=== Section Start ===

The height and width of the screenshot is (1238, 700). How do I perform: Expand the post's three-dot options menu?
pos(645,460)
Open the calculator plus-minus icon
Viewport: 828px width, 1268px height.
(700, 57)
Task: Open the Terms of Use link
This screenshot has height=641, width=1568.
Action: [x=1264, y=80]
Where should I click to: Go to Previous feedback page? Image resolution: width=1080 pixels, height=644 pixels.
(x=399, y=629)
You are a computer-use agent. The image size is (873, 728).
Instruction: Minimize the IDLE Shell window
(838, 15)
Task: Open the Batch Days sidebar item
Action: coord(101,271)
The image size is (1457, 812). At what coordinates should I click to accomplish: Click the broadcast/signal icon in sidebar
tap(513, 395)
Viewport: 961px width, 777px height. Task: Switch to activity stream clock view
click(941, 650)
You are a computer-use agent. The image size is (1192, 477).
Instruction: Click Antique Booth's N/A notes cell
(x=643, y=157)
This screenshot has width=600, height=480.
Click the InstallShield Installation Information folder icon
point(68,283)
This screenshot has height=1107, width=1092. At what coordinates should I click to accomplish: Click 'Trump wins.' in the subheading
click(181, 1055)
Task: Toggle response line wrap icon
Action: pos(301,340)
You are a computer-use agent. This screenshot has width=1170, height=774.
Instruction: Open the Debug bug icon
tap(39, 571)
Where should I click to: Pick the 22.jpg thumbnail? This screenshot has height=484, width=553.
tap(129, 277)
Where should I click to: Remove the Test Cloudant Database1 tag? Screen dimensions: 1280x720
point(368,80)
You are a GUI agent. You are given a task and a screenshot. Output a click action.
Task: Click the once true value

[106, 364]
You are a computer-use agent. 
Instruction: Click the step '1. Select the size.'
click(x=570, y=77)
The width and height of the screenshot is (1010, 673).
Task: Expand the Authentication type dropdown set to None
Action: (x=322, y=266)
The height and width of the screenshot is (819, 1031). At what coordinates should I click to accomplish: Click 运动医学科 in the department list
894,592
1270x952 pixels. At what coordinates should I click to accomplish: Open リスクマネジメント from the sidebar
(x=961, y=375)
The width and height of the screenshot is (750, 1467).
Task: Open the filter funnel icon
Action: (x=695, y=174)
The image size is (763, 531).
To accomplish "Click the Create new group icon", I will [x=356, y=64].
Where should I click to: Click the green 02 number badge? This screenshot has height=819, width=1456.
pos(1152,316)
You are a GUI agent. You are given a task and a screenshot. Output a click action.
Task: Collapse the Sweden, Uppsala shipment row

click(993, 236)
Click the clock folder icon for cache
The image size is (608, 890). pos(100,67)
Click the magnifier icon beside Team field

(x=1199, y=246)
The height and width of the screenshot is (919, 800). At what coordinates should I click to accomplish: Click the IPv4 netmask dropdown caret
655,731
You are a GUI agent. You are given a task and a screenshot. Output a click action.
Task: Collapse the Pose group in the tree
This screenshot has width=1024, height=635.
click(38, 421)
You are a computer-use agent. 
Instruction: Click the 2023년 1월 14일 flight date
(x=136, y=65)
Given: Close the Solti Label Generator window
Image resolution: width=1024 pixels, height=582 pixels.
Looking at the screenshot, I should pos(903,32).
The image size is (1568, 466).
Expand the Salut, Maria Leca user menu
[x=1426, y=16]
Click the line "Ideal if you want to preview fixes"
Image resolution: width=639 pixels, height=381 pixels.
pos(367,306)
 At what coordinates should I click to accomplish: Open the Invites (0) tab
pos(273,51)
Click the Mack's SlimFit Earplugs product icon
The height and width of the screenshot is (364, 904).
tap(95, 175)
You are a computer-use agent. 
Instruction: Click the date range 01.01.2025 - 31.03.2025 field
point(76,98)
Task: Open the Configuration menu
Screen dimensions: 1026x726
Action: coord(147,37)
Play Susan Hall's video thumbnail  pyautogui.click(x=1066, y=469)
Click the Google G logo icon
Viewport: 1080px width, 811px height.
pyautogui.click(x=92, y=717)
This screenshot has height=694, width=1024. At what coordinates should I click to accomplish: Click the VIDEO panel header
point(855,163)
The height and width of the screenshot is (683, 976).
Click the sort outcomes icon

=== Section End ===

* EXERCISE: Your answer should consist of the lines from the line with "Instruction: Click the date" through the last line of the data, set down exactly, both included.

* PROBLEM SOLUTION:
Instruction: Click the date range 01.01.2025 - 31.03.2025 field
point(76,98)
Task: Open the Configuration menu
Screen dimensions: 1026x726
Action: coord(147,37)
Play Susan Hall's video thumbnail  pyautogui.click(x=1066, y=469)
Click the Google G logo icon
Viewport: 1080px width, 811px height.
pyautogui.click(x=92, y=717)
This screenshot has height=694, width=1024. At what coordinates should I click to accomplish: Click the VIDEO panel header
point(855,163)
The height and width of the screenshot is (683, 976).
Click the sort outcomes icon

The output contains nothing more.